- Assigned task: Continue the passage on Cuban biotechnology and medical research from the point where it ends.

- Selected text:
★ ★ ★ ★ ★

Despite such innovations, perpetual funding shortages have limited Cuba's ability to conduct pure research, focusing instead on the products that are known to be profitable and/or publicly beneficial. In communist Cuba, where the direction of scientific development follows a top-down hierarchy and limits independent innovation by individual scientists, Castro's government has ultimate control over what drugs and bioengineered crops Cuba tries to produce. This emphasis on useful knowledge applied to immediately functional purposes has been a recurrent characteristic of Latin American science since the colonial period.

Nevertheless, Cuba's goal is to produce practical, profitable, and beneficial innovations that will help the Cuban economy as well as fulfill a humanitarian mission and, thanks to innovations like Huergo's hepatitis vaccine, the venture has been an overall success. Cuba is also is the largest exporter of medicine in all of Latin America, bringing in over 100 million USD from about fifty client nations like Brazil and Russia. Furthermore, Cuba takes pride in working to prevent and treat the maladies that plague much of the undeveloped world, such as AIDS and tropical diseases, while many of the biggest drug companies in the United States focus their efforts on profitable though non-humanitarian products, like cures for baldness. The tenets of Cuba's revolution--humanity, solidarity, sacrifice, and toughness--are still very much alive in its medical and biotechnology enterprises.

★ ★ ★ ★ ★

- Entries drawn from a collection:

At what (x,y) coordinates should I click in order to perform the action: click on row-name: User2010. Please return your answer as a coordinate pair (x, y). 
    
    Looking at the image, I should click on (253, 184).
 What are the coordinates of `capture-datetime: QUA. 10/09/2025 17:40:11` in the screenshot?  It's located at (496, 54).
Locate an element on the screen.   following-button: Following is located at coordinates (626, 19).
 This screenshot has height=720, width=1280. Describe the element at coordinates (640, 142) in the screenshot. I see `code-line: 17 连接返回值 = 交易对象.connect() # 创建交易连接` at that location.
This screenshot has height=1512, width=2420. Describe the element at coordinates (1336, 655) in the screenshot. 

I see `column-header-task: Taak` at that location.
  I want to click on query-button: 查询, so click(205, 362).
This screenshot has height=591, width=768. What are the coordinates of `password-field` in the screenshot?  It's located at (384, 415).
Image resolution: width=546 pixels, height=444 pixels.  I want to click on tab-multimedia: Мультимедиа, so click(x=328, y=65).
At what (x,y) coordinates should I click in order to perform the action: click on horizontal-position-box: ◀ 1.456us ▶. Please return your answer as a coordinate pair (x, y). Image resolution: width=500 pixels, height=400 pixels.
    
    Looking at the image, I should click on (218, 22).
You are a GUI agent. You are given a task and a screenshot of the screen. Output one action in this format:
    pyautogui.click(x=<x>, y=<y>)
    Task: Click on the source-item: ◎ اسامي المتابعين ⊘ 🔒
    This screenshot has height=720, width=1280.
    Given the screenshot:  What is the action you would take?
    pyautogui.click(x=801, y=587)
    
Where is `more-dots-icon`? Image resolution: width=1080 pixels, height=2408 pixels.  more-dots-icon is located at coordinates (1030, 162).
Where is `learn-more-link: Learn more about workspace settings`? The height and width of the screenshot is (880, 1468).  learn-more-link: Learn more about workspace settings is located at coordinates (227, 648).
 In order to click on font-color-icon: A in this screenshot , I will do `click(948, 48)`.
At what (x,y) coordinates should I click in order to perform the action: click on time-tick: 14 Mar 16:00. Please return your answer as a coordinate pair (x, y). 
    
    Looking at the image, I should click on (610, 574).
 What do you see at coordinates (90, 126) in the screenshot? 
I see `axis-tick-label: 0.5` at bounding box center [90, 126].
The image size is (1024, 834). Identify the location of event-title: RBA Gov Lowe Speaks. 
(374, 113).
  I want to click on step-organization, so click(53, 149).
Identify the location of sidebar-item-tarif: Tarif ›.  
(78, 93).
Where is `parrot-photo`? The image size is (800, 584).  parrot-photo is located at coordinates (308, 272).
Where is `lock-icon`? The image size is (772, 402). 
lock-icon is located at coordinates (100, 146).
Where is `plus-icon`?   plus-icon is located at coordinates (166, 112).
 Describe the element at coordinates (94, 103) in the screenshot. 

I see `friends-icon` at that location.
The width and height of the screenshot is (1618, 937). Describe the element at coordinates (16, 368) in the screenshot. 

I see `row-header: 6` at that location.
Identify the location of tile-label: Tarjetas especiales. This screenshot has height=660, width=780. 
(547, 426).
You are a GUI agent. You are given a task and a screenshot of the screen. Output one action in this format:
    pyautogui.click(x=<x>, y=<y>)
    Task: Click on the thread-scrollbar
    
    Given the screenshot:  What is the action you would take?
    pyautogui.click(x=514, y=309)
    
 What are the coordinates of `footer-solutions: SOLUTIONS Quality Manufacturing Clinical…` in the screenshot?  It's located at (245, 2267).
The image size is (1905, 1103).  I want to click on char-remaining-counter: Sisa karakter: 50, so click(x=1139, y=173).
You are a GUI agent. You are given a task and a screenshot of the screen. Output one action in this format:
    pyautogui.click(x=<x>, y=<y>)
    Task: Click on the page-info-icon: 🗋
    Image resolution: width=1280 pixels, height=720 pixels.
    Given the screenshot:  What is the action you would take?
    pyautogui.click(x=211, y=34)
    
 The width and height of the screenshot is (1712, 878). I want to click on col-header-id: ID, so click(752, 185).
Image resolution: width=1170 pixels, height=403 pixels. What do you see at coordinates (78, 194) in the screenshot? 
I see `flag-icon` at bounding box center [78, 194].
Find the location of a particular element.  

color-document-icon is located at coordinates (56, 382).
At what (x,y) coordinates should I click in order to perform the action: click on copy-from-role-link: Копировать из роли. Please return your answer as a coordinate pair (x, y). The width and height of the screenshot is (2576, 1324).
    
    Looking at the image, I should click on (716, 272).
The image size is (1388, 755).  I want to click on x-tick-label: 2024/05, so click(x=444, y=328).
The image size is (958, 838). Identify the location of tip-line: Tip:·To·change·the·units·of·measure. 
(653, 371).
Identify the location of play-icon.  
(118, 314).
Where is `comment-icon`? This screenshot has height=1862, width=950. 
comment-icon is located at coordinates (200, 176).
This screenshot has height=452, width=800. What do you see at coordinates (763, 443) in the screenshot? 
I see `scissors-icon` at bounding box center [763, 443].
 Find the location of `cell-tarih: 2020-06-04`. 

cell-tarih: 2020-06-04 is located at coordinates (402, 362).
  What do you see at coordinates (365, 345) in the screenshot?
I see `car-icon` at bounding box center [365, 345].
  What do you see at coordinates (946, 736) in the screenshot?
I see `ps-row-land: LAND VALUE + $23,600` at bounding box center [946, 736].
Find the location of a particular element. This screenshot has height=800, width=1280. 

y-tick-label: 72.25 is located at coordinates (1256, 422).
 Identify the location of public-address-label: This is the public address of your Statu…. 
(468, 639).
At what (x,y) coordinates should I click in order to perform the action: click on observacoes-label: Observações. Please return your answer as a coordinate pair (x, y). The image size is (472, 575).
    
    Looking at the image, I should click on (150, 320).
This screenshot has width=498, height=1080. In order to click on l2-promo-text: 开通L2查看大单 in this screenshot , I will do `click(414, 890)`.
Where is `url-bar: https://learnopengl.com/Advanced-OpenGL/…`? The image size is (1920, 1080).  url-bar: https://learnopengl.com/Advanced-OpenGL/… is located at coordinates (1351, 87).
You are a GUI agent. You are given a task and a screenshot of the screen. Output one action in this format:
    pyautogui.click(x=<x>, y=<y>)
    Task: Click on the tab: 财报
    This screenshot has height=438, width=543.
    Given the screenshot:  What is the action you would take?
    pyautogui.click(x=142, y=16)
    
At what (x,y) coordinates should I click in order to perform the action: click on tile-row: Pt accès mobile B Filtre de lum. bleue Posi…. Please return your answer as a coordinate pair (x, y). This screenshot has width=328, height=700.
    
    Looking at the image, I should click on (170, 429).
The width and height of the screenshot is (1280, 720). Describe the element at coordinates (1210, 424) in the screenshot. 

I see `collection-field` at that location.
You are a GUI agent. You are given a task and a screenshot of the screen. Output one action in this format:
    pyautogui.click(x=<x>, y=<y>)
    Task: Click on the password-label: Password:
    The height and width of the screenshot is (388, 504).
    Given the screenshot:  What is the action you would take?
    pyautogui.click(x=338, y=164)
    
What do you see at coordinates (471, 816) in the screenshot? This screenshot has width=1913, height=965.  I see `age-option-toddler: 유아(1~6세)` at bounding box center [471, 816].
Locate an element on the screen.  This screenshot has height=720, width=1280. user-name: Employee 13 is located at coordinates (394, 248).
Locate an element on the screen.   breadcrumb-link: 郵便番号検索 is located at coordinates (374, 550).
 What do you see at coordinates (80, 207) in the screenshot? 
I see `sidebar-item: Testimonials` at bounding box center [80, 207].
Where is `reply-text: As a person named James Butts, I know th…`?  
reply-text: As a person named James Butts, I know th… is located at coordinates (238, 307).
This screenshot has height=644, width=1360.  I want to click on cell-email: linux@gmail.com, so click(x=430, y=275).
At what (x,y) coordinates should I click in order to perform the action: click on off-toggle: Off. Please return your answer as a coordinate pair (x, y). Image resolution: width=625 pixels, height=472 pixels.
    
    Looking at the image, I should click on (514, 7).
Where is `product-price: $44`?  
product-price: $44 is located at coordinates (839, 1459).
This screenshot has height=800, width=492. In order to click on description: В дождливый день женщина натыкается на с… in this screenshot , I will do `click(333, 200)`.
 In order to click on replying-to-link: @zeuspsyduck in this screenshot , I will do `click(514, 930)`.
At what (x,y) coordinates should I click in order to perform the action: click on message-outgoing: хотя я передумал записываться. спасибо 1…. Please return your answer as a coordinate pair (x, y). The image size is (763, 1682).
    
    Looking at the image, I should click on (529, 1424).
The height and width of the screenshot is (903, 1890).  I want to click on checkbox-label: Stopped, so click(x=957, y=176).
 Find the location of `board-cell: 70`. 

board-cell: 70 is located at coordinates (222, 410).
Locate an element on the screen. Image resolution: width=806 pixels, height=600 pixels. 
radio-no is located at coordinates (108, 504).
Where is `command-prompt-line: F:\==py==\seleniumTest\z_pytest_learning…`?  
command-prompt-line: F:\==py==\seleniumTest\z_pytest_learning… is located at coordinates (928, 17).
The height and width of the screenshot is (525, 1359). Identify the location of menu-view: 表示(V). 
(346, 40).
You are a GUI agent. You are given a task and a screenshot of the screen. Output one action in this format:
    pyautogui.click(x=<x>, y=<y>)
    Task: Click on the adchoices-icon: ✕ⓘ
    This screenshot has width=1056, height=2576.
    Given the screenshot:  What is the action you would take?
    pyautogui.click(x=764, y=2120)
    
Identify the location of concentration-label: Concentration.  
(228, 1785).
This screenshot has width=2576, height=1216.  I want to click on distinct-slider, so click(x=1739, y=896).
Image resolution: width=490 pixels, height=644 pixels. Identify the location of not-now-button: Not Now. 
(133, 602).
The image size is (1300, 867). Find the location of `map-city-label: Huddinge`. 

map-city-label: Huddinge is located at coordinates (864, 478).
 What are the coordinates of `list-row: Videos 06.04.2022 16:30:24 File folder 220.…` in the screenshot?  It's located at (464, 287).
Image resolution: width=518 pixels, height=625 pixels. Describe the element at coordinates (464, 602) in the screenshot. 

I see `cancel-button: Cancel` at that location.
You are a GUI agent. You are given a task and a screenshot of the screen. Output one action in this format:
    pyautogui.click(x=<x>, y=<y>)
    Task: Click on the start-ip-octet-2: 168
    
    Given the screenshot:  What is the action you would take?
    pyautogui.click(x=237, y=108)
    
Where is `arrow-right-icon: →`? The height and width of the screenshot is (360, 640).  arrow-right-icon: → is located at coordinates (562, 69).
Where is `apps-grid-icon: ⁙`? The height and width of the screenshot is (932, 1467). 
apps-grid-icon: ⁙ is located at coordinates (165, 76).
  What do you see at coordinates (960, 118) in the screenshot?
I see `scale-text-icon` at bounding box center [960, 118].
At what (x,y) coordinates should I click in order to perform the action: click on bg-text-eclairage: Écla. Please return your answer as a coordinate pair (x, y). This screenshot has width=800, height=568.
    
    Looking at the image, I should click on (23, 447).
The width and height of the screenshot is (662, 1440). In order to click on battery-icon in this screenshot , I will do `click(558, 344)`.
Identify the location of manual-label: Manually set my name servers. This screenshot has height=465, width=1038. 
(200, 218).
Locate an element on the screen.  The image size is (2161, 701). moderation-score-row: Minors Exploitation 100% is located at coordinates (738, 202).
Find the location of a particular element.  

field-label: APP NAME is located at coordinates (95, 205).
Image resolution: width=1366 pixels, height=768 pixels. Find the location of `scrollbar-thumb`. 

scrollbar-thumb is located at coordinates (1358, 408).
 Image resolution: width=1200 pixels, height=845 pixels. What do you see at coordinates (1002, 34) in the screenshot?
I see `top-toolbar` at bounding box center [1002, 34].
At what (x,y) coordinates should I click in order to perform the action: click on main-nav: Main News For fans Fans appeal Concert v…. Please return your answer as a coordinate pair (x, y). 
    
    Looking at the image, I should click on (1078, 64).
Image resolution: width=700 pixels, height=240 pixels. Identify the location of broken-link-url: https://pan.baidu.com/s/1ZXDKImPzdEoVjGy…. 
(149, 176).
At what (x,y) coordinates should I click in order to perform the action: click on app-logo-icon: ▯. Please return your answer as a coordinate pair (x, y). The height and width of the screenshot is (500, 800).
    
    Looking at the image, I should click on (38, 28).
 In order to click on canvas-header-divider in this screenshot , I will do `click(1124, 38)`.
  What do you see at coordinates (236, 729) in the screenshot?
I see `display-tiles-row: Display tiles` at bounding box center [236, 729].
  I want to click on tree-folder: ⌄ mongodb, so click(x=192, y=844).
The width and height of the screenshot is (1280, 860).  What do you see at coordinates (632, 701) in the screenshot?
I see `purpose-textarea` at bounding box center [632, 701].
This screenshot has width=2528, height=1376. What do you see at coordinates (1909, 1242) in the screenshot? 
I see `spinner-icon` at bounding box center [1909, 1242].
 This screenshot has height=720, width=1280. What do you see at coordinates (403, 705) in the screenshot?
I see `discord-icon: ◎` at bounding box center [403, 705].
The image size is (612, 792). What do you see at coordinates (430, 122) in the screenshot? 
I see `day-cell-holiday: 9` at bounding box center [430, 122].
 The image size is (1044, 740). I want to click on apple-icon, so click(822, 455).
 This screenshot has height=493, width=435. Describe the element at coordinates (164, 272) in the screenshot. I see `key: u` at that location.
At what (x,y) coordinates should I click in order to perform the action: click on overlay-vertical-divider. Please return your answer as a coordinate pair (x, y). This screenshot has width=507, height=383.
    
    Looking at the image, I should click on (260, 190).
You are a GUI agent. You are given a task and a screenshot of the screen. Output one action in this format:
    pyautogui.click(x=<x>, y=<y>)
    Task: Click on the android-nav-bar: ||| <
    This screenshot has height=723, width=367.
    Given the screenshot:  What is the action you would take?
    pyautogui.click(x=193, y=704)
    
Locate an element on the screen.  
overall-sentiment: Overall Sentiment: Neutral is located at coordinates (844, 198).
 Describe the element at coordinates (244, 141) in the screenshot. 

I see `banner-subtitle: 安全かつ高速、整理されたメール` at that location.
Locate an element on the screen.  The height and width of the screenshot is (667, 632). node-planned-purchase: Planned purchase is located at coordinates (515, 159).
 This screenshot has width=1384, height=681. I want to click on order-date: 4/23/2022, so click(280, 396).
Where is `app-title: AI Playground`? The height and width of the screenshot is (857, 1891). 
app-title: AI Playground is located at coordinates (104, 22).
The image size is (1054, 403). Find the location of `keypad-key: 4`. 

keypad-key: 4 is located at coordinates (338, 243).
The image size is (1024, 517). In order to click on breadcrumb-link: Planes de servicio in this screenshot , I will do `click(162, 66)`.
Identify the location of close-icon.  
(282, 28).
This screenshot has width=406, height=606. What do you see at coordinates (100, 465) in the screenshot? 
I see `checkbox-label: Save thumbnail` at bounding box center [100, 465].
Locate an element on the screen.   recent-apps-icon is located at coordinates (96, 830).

★ ★ ★ ★ ★

- Exercise response:
Questions for further exploration:

  1. Although Castro first initiated Cuba's biotechnology program in 1980, when it could still export its medicines to nations of the Soviet bloc, the industry became even more central to Cuban science in the so-called "special period" following the collapse of the Soviet Union in 1991. Why, despite the extreme economic hardships that were placed on Cuba in the early 1990s, did they devote even more money to their biotechnology industry? (answers could include economics, humanitarian benefit, national image/pride, top-down policy decisions, useful knowledge, etc.)
  2. The trade embargo with the United States not only prevents food and other products from being traded to Cuba, but it also limits the amount of intellectual exchange between Cuban scientists and the international scientific community (e.g. by forbidding Cubans to travel to conferences in the U.S.). Do the restrictions placed on Cuba stymie its medical and biotechnology industries, preventing them from reaching their potentials, or does the embargo actually provide Cuba with the impetus to excel in these areas?
  3. Compare Cuba's biotechnology industry to Brazil's nuclear projects. Are the motivations of these two countries comparable? How have their efforts been received worldwide? Overall, which country's industry has been more successful at achieving its goals?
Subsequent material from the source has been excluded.